▸ YOUR TASK: Your job with the data below is to output exactly the lines from the one holding "The image size is (1366, 768)." down to the one holding "You are a GUI", both included, and no others.

-- Opening Marker --

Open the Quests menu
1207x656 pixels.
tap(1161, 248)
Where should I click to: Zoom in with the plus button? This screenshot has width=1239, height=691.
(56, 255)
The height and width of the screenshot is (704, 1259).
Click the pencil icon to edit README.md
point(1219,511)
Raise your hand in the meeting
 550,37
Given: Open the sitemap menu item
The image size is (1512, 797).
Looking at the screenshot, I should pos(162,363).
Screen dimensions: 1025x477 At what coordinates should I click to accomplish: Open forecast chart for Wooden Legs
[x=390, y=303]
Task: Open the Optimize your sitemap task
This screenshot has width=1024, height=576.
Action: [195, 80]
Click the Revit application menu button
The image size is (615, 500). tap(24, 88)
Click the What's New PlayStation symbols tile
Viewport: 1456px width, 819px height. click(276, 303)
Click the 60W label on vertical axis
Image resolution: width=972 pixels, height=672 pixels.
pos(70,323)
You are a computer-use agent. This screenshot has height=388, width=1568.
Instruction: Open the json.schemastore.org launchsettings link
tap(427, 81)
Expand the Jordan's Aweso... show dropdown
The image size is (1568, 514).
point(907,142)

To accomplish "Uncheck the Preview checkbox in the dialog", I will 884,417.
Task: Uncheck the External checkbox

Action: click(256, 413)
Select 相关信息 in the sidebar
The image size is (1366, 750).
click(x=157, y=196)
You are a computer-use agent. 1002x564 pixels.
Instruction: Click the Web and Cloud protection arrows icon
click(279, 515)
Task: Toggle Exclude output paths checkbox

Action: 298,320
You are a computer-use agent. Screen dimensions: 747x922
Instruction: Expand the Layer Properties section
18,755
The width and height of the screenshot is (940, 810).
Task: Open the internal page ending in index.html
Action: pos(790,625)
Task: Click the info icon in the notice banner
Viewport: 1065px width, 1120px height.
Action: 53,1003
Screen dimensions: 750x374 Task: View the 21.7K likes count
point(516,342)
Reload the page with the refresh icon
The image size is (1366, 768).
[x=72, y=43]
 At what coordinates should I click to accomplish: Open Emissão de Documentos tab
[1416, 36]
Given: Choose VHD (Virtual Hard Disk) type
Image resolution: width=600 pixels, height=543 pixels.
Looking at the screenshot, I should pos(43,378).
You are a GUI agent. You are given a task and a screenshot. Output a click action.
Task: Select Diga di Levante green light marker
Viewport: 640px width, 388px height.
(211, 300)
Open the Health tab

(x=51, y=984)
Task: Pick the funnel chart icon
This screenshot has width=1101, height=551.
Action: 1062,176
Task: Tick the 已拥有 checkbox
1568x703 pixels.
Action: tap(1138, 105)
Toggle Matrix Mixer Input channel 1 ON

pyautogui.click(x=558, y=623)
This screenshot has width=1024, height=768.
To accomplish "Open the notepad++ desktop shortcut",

-- Closing Marker --

▸ REPLY TO THE TASK:
The image size is (1366, 768).
[x=72, y=43]
 At what coordinates should I click to accomplish: Open Emissão de Documentos tab
[1416, 36]
Given: Choose VHD (Virtual Hard Disk) type
Image resolution: width=600 pixels, height=543 pixels.
Looking at the screenshot, I should pos(43,378).
You are a GUI agent. You are given a task and a screenshot. Output a click action.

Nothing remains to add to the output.